The Wuhan Connection

      The Wuhan Connection

      One of the staunchest defenders of China’s conduct in the coronavirus outbreak is an American microbiologist based in Texas. It turns out he helped develop the staff and practices at the very lab in Wuhan that US officials suspect might have played a role in the early spread of the virus. James Rosen takes a look at this controversial scientist.

      James Rosen: As director of the Galveston National Laboratory at the University of Texas, Dr. James Le Duc is one of the nation's most experienced and respected experts on virus outbreaks.

      Kirstin R.W. Matthews, PhD, Science Fellow, Baker Institute for Public Policy: He leads research on infectious disease and often neglected diseases. Prior to coming to Texas, he also worked at the CDC and a stint at the World Health Organization.

      Dr. Le Duc: I lived in West Africa for two years in a tent, collecting rats and mice and bats and all the things we now know are reservoirs for all these diseases that we’re concerned about.

      James: On January 21st, the day the US announced its first confirmed case of the coronavirus, and one day before China placed Wuhan on lockdown, this distinguished professor of immunology published an op-ed in the Houston Chronicle, praising China for its early handling of the epidemic.

      “Fast action and open communications by China," Le Duc wrote, "is helping the world prepare for another potentially devastating infectious disease outbreak."

      "Importantly," he added, "they have been transparent in sharing their findings with the world, thus allowing other nations to take precautions."

      In fact, since Dr. Le Duc published those words, western governments have reached precisely the opposite conclusion, that China withheld information at the outset, causing untold additional deaths and far greater economic damage.

      Dr. Deborah Birx/White House coronavirus Task Force Coordinator: So, I think the medical community made, interpreted the Chinese data as, that this was serious but smaller than anyone expected, because I think probably, we were missing a significant amount of the data.

      James: Only later did it emerge that the laboratory Dr. Le Duc runs, in Galveston, spent much of the last decade as the official American partner of the Wuhan Institute of Virology, the very lab in China that uses bats for the study of infectious diseases, where state department officials warned, two years ago, of unsafe practices, and which has now drawn suspicion as a possible origin point for the coronavirus now ravaging the world.

      (video shows press conference)

      John Roberts/Fox News: Does that correspond with what you have heard from officials?

      Pres. Trump: Well, I don’t want to say that, John. But I will tell you, more and more, we’re hearing the story. And we’ll see.

      James: Le Duc's op-ed for the Houston Chronicle suggests he was eager, early on, to see his colleagues in Wuhan, the epicenter of the outbreak, portrayed as proactive in shutting down the disease, and in sharing information about it, even when that wasn't the case.

      Just 18-months ago, Dr. Le Duc and his counterpart in Wuhan, Dr. Zhiming Yuan, co-authored an essay for Science Magazine, touting their collaborative work on the Wuhan lab's construction of a maximum bio-containment laboratory.

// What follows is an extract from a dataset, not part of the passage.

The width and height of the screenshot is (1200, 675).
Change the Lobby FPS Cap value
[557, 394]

      "We engaged in short and long-term personnel exchanges focused on biosafety training, building operations and maintenance," the two wrote, adding that they also worked on "collaborative scientific investigations in biocontainment."

      The Galveston lab also publicized its training of Dr. Han Xia, one of two post-doctoral scientists who studied the viral genomes found in infected animal hosts, then returned to work in the Wuhan Institute of Virology.

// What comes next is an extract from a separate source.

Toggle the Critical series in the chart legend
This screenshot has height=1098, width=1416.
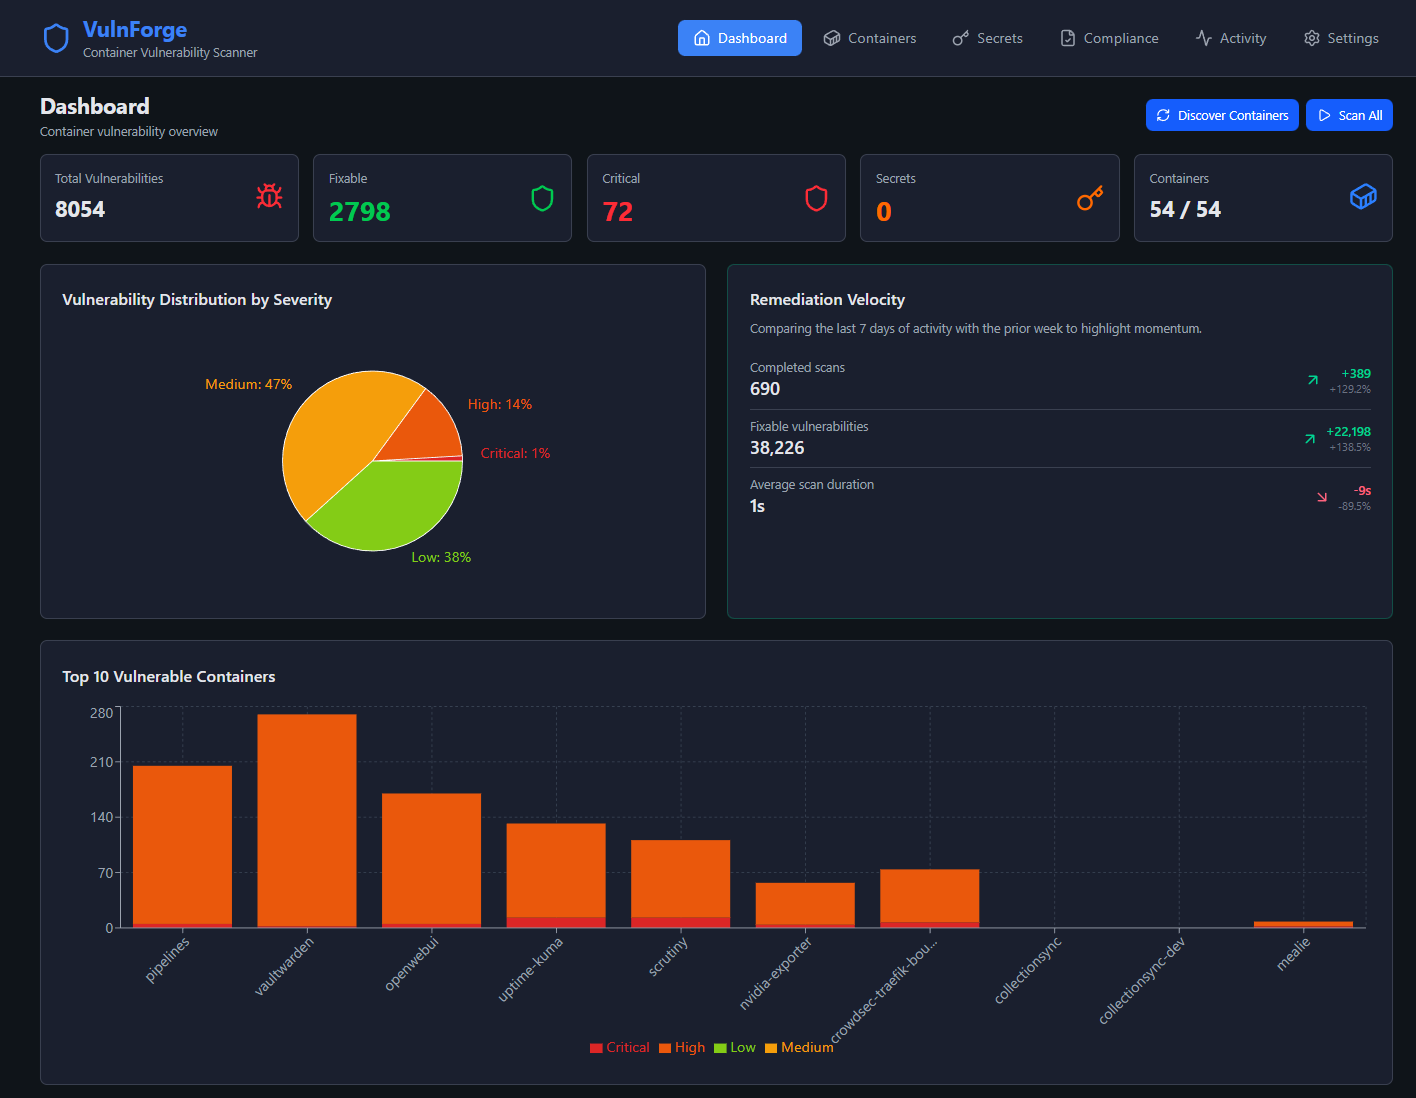620,1047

      Michael Green is a Senior Vice President for Asia at the Center for Strategic and International Studies.

      Michael Green: The National Institutes for Health, M.I.T., Stanford, a lot of leading technology and scientific research labs, were including Chinese counterparts in their peer review and their outreach, and their joint collaboration. The intensity of U.S.-China strategic competition has come upon us so quickly that there are many communities in the United States trying to understand what the proper line is for cooperating with China.

      James: Dr. Le Duc declined to be interviewed and also to answer any questions about the praise he offered in the Houston Chronicle for China's "transparency" in its early handling of the coronavirus outbreak.

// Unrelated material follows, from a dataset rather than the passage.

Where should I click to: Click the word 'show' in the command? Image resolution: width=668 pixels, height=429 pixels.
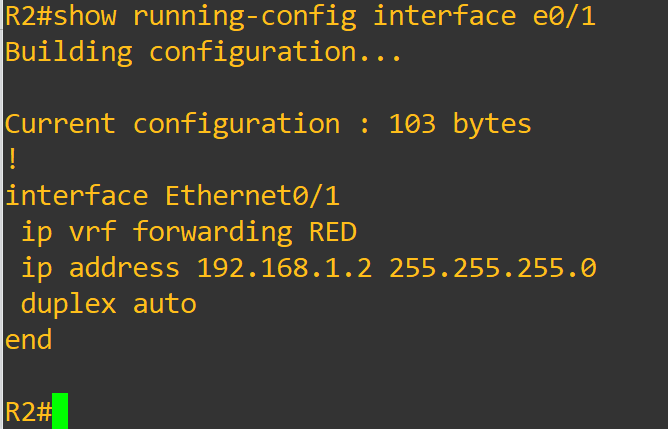tap(84, 16)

      Instead he sent a statement through a spokesman that read, in part, "Our faculty and staff maintain contact and continue to collaborate scientifically with these two scientists at the Wuhan Institute of Virology. Our goals were to ensure that all scientists working in biocontainment anywhere in the world are exposed to proven best practices in biosafety and biosecurity and second to engage in scientific collaborations."

      James: The experience of Dr. Le Duc and his colleagues shows that when the coronavirus is finally behind us, it will not just be the American business sector that will undergo a period of critical re-examination over the scope, depth and nature of its dealings with China, but also the scientific and research communities, which have also deepened their ties to China over the last two decades.